- Origin: Long Beach, California
- Genres: Punk rock, Hardcore punk, “Proto-hardcore”
- Years active: Late 1970s - 1980s, through late 1990s, 2014–present.
- Labels: Dangerhouse, Triple X, Bemisbrain, Bomp, Nickle and Dime, Frontier, Munster, Artifix, Mediadumpster
- Members: Mark R. Malone, Tim Carhart, Jason Scharback, Matt Goss
- Past members: Dave Bratton, Joel Bratton, Larry Parrot

= Rhino 39 =

Rhino 39 was among the wave of punk bands originating in the Los Angeles, California area in the late 1970s. The band was notable for recording an early hardcore punk single ("Xerox"/"No Compromise") on the Dangerhouse label. Members Mark R. Malone (bass), Larry Parrot (guitar), Tim Carhart (drums) were with the band throughout its tenure. Original singer Dave Bratton (also known by his stage name, Dave Dacron) died in an auto accident in April, 1980, after which his younger brother Joel Bratton took on the role of vocalist and sang on their self-titled LP. In the 1990s, Jason Scharback took over as vocalist and later Matt Goss (Aggressive Bastards) joined as guitarist for a Dangerhouse reunion in 2014 to present. Rhino 39 is known for its good musicianship and anger-free, light-hearted showmanship.

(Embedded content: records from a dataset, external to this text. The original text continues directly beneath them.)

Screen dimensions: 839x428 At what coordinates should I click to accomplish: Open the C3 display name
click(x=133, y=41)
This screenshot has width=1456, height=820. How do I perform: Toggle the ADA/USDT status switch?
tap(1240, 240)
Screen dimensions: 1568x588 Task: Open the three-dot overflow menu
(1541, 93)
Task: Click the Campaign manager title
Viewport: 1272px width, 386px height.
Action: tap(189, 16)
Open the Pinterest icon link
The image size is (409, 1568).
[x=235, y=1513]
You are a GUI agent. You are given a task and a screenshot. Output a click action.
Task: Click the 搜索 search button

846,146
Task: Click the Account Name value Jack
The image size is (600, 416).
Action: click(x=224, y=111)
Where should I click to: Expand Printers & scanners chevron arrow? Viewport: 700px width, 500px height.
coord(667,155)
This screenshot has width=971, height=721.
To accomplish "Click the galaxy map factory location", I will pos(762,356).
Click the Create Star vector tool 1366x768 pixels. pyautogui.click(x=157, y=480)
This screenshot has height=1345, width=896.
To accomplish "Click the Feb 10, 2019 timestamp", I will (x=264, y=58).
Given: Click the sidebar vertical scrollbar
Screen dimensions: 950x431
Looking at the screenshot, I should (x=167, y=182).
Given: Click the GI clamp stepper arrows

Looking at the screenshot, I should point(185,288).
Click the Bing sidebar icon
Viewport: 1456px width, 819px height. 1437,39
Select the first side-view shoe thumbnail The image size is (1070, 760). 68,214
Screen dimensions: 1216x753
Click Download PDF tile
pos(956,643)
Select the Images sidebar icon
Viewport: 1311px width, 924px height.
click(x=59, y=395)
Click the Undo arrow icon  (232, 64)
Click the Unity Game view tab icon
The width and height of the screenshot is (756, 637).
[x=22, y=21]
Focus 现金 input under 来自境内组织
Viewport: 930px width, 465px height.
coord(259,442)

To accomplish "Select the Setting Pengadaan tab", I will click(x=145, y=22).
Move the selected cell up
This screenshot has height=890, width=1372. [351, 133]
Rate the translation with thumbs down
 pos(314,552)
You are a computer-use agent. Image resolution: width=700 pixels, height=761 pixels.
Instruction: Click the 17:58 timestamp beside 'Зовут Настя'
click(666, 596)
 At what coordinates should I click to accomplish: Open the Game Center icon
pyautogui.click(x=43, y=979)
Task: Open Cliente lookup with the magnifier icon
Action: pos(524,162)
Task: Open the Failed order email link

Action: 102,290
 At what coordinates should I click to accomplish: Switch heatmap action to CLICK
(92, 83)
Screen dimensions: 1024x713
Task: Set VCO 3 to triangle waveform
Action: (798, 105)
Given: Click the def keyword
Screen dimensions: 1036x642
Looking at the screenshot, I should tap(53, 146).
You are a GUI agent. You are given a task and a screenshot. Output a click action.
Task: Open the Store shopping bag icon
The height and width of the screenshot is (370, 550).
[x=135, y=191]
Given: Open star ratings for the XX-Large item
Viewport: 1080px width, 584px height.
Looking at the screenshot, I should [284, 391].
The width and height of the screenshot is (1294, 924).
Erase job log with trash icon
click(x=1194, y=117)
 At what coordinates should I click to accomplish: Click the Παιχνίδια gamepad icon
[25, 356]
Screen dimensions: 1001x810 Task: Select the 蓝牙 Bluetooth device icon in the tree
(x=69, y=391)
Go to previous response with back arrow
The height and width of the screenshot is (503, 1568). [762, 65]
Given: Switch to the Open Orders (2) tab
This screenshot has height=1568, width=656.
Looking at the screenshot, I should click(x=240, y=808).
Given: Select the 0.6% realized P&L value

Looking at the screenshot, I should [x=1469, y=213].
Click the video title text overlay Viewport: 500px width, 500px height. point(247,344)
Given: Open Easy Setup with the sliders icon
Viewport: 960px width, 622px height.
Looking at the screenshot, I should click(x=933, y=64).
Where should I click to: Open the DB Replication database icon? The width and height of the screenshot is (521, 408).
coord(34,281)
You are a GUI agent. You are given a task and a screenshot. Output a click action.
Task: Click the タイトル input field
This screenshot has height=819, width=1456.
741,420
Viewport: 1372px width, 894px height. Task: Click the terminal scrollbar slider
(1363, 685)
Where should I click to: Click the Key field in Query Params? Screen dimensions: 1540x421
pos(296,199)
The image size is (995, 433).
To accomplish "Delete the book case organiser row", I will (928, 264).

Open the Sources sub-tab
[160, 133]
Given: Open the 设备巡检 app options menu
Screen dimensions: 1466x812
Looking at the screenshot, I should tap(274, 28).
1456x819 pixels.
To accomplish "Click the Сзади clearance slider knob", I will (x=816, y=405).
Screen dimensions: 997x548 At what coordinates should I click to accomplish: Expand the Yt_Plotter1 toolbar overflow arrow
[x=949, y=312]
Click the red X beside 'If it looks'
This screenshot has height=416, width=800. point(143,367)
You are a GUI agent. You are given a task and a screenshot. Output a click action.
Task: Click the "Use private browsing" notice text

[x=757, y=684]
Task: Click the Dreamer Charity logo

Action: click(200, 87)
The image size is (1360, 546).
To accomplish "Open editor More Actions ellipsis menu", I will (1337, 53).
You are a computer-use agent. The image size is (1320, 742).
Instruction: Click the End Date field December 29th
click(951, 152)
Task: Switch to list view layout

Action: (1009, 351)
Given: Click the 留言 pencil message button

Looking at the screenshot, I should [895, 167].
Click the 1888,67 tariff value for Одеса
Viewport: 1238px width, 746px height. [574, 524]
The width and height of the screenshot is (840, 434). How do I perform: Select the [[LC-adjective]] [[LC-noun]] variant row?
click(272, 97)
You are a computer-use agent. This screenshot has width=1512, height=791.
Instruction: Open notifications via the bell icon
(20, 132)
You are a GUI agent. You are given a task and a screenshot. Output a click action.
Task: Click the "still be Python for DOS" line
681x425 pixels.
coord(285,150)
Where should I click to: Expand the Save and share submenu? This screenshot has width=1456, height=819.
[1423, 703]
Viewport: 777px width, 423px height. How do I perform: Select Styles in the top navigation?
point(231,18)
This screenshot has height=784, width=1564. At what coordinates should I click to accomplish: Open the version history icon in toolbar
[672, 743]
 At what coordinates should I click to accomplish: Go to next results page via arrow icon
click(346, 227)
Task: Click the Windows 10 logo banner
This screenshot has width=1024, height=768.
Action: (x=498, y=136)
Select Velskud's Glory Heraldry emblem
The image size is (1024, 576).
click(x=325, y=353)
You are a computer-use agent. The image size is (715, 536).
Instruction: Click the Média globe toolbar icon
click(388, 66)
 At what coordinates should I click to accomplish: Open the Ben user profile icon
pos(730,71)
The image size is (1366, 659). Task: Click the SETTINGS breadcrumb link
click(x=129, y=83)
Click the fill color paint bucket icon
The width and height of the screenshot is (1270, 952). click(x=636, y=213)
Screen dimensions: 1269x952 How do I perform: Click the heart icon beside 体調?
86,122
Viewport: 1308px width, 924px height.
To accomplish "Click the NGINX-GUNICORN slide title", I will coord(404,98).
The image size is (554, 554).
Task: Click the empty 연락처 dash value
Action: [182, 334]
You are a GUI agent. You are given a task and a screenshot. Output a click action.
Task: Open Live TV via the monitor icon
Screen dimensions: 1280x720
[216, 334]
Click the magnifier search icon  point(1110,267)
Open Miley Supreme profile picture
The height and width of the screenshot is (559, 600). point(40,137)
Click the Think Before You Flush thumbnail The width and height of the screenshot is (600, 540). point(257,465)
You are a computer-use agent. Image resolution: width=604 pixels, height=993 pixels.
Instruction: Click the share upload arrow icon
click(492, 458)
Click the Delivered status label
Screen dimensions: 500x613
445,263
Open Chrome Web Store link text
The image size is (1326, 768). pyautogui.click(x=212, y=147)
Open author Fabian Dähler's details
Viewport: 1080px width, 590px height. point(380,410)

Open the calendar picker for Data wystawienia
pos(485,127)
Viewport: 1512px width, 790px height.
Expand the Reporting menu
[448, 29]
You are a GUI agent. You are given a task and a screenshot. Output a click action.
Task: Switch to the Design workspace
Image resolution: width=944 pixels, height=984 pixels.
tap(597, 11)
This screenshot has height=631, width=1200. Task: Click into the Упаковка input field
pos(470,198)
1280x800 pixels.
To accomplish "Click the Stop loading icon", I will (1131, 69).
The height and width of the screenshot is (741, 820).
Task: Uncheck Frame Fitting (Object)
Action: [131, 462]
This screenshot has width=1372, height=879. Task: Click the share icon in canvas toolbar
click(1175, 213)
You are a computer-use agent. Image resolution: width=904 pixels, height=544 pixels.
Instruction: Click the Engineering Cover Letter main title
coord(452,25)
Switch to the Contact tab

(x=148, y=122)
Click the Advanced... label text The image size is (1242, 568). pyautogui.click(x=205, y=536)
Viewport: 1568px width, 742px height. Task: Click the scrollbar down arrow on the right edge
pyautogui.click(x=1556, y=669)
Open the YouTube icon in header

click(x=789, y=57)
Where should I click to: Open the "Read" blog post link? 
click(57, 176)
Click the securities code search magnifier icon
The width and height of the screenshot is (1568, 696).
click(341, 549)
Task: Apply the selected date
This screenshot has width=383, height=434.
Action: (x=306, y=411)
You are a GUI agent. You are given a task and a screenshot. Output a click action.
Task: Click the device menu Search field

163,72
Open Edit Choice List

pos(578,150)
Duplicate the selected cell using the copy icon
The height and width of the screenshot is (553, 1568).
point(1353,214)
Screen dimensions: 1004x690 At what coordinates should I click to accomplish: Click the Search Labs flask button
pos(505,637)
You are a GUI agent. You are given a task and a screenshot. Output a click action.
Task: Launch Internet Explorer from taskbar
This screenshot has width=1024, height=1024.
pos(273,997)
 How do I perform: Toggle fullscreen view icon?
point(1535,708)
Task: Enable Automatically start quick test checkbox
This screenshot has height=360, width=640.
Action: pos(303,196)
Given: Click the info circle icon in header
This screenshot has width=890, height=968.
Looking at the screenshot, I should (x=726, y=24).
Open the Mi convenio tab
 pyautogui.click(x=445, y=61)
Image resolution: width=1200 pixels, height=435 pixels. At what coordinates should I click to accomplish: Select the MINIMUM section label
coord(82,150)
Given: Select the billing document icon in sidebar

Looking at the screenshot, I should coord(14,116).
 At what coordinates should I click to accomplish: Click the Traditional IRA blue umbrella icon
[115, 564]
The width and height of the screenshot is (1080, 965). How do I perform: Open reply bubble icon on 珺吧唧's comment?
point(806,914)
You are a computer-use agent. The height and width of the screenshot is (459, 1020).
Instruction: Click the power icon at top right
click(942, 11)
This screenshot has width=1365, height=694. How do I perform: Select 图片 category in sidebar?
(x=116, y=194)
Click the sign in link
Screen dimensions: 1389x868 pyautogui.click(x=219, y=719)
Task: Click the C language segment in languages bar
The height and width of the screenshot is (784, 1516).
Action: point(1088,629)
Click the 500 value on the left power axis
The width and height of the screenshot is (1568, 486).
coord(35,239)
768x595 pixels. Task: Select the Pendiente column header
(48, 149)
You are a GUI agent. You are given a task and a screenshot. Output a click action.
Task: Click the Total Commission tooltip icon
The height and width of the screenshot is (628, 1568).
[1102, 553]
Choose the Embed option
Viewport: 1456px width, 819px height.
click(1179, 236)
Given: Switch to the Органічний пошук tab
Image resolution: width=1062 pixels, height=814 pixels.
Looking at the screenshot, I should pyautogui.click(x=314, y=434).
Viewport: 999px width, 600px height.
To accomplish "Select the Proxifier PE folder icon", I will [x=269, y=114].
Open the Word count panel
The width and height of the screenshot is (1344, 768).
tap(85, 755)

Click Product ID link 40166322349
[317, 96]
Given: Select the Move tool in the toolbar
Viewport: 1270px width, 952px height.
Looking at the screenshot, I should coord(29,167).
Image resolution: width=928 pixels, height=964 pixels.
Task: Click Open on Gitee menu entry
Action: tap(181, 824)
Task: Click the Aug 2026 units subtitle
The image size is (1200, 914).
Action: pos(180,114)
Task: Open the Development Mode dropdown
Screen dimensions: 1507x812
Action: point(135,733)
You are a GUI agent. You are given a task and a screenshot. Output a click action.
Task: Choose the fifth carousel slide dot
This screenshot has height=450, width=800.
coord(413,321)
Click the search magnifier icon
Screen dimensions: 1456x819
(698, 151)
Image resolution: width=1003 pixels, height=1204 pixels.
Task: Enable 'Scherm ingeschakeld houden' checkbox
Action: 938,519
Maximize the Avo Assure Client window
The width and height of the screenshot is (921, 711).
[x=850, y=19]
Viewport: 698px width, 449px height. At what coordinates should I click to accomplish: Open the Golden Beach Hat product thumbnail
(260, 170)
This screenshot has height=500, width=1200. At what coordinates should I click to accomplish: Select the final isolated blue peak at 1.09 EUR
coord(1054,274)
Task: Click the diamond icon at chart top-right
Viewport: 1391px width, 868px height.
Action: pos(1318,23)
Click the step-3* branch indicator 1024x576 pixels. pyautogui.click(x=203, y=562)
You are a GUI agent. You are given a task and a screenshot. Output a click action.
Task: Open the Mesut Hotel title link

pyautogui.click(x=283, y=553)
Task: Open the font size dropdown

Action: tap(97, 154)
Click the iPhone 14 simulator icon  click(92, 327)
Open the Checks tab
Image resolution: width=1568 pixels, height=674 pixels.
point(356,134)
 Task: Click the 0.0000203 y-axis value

Rhino 39's Millikan High School classmate, Jack Grisham, the vocalist for the punk rock band T.S.O.L. (True Sounds of Liberty) was inspired in part to start his own band when Rhino 39 performed at a Winter party he held in the late 1970s — the flyer touted Rhino as "dead band". After finding success in later years, Grisham and T.S.O.L. often tapped Rhino 39 as their supporting act.